Я проснулась в Риме - страница 16

Шрифт
Интервал


А вот глаз радовала секретарша Ира. И одевалась по-деревенски вызывающе, и стыдно порой за нее было. Но хороша! Это ж надо было уродиться такой красивой. И потому Ирине многое прощалось. Вечно все перепутает, вечно самому все нужно перепроверять. Ну и ладно! Тоже мне, директора он из себя, видите ли, изображает. Не из графьев! Это как кровать за собой застелить. Встал, прибрался и пошел! Начинаем с себя!

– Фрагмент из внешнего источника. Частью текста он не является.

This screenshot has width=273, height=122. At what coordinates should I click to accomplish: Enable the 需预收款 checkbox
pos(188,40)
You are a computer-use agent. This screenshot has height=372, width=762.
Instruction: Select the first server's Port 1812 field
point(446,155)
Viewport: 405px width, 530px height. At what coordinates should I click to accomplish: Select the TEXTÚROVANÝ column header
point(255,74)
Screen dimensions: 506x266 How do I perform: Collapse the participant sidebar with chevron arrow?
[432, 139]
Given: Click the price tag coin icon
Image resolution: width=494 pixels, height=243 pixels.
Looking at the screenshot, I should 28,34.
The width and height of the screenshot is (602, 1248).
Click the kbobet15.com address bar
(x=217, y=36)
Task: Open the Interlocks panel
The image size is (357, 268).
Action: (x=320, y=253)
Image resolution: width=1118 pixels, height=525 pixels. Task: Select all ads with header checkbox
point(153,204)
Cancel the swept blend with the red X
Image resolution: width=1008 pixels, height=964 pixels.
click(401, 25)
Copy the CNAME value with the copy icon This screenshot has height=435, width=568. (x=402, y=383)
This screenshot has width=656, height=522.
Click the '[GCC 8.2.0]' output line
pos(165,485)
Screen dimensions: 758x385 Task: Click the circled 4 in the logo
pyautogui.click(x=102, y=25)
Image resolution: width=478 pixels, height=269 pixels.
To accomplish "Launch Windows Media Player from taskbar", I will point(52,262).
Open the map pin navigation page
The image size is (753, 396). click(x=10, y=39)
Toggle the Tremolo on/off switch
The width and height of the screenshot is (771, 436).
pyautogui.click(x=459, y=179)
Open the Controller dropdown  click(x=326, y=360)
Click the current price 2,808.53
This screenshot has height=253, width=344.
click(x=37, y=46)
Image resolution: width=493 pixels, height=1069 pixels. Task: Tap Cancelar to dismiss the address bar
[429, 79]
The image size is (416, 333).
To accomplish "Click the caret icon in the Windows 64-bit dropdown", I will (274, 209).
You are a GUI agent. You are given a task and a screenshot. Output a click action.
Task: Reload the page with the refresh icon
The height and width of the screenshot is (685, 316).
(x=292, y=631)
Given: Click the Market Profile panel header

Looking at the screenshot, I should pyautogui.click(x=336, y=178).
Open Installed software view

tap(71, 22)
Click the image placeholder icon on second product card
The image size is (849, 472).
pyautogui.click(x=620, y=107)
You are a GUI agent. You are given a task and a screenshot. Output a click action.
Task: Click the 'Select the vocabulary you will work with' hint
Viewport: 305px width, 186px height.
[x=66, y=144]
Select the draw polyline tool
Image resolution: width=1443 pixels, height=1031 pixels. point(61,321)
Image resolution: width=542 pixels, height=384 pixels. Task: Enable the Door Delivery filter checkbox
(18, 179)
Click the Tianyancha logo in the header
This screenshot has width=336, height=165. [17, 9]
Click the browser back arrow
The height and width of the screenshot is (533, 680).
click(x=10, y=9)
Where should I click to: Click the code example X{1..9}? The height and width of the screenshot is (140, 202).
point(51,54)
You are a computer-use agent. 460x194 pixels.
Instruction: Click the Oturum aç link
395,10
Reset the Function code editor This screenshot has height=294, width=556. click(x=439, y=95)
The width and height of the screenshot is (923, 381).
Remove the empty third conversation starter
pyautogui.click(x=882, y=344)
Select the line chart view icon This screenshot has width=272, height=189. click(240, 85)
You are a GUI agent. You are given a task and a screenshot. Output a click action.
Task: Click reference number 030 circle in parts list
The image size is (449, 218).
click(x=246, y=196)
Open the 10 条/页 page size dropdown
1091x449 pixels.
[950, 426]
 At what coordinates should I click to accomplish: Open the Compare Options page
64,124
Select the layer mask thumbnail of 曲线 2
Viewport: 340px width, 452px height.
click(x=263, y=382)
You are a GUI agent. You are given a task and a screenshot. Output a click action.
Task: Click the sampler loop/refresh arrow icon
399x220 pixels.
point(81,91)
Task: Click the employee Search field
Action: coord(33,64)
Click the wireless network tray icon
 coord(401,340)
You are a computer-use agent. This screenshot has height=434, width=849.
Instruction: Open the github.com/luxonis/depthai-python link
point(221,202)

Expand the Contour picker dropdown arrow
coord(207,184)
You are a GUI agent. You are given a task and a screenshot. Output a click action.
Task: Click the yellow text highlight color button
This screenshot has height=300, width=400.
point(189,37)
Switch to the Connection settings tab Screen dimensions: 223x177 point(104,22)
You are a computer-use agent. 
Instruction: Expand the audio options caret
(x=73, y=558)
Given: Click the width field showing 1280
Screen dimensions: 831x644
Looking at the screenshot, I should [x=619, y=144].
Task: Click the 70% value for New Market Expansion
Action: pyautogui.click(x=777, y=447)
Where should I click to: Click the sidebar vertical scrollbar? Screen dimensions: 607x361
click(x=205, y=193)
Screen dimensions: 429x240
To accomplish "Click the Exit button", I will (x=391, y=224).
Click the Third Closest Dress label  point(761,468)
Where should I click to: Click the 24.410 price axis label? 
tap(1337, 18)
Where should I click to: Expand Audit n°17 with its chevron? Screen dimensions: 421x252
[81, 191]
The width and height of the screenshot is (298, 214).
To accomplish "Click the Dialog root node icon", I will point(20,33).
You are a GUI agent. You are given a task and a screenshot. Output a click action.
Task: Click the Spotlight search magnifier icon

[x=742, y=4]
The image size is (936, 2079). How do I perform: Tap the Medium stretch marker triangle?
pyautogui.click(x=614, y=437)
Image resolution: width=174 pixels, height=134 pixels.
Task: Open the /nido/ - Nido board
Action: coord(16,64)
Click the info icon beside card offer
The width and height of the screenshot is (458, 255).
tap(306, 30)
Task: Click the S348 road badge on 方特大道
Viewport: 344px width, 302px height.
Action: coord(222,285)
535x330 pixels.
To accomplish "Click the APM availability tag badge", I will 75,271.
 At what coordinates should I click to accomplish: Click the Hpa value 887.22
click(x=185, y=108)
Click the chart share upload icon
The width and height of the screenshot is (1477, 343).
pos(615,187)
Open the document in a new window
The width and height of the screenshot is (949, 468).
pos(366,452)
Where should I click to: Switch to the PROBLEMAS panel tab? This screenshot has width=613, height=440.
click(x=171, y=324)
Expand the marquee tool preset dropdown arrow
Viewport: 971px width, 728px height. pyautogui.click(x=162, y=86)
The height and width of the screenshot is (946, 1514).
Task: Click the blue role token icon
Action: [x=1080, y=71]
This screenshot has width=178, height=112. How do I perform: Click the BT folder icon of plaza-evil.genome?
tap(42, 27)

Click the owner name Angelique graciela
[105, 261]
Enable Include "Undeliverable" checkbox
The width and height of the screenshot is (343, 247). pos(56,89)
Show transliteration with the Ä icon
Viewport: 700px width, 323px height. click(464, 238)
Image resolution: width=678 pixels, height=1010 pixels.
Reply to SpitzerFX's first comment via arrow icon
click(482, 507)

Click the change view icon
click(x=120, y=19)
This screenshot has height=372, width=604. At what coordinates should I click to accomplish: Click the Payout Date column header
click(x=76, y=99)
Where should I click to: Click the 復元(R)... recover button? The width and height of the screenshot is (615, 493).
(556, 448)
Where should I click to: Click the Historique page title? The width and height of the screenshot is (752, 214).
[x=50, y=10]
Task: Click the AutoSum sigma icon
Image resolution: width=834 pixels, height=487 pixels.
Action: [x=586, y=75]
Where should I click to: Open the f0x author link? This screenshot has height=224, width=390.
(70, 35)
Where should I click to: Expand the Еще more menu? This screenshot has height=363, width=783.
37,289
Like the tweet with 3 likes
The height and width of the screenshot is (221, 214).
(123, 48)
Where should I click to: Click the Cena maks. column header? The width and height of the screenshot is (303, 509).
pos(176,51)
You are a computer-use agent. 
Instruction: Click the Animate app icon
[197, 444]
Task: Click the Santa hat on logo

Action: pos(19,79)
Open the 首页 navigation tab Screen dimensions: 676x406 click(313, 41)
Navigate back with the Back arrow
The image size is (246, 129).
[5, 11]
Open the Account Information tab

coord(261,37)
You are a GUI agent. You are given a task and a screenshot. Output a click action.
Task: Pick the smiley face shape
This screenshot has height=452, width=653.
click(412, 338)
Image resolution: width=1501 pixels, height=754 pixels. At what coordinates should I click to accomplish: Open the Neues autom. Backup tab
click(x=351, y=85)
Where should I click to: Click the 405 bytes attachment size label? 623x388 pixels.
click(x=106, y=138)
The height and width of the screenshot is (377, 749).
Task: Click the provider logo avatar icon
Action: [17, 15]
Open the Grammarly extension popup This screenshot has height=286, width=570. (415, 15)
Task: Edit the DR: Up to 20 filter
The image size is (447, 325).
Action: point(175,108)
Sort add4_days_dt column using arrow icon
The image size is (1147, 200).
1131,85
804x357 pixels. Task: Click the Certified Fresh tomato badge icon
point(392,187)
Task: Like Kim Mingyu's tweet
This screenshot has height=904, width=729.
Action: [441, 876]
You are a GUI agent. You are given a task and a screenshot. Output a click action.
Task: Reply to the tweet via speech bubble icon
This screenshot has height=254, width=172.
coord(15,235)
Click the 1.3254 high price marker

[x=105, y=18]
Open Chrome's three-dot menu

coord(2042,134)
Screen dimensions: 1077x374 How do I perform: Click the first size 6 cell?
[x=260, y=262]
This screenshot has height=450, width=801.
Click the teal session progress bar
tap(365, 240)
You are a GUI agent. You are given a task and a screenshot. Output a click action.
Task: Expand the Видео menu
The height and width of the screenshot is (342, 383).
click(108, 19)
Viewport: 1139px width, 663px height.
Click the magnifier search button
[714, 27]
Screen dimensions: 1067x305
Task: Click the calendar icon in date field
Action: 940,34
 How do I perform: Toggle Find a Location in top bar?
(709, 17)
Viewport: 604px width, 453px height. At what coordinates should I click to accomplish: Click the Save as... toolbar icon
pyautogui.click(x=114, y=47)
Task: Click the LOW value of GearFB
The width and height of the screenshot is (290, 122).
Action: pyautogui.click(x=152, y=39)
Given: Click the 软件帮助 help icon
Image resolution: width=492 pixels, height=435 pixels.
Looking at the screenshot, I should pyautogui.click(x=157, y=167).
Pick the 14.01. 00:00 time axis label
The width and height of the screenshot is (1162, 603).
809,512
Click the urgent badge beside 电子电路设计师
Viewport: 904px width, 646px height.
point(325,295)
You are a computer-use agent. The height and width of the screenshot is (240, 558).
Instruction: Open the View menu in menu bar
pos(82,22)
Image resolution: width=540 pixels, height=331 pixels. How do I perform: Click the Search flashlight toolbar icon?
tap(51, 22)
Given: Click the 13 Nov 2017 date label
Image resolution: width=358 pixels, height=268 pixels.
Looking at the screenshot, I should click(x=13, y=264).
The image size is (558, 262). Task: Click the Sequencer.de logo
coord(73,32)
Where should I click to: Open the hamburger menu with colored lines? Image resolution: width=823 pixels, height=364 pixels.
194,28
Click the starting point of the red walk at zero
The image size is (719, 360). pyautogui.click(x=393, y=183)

Ну отправила Маточкина Ирина в прошлый раз в Домодедово вместо Шереметьева. Так сколько лет Маточкину? Сорок пять? Он что, не читает, что на билетах написано? Позор! Правда, он тогда опоздал на рейс, а дальше на переговоры. В Уфе в итоге разразился скандал, и они чуть было не потеряли партнеров. Но ведь уладили же вопрос!

А секретарша потом так рыдала, так винилась! Слеза самого прошибала. Ира сидела в кабинете у Грязева, он наливал ей воды из графина, она пила мелкими глотками и так шумно вздыхала, что Главный ей за эти вздохи был готов простить все. Ну это ж надо было уродиться такой томной и роскошной. Рубенс с Ренуаром вместе рисовали бы только ее.

Как-то он имел неосторожность упомянуть художников при Юле. Он видел в Муравьевой соратника. Ну кому еще расскажешь про Иркину красоту? Не Маточкину же. Страшно даже представить. А так вроде как он ценитель прекрасного, и только.

– Это из разных эпох, – сдержанно произнесла Муравьева.

– Так сам знаю! – соврал Юрий Анатольевич. – Так если объединить!

– И стили разные. Их лучше не объединять. Хотя… – Юля задумалась. – Вы знаете, я с вами соглашусь. В Ире есть рубенсовская порочность и ренуаровская нежность.

– Вот видишь! – Про порочность он решил не уточнять, но и сам видел, что мужики задерживаются у стойки секретаря. Как только Ира пришла к ним на работу, менеджеры практически перестали опаздывать, приходили бодро ко времени, и даже все как будто подтянулись. Ни тебе мятых рубашек, ни грязных ботинок.

– От что баба может сделать! И всего-то в ней восемнадцать лет. И молчит больше! Просто смотрит!

– Молчит, потому что не знает, что сказать, – шипел ему в ухо Маточкин. Ясное дело, это же ему пришлось на перекладных добираться с чемоданом из одного аэропорта в другой, в итоге ночевать на стуле в Шереметьево, а потом по приезде кланяться перед клиентами, улыбаться, извиняться, еще и цены опускать.